(Data items)

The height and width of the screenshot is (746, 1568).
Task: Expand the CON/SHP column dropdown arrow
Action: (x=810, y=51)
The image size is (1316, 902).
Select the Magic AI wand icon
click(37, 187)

Problem to work on:
Your reply should be an exact copy of every line from the line with "The image size is (1316, 902)." through the final line of the data, and nothing more.

Solution to this exercise:
The image size is (1316, 902).
Select the Magic AI wand icon
click(37, 187)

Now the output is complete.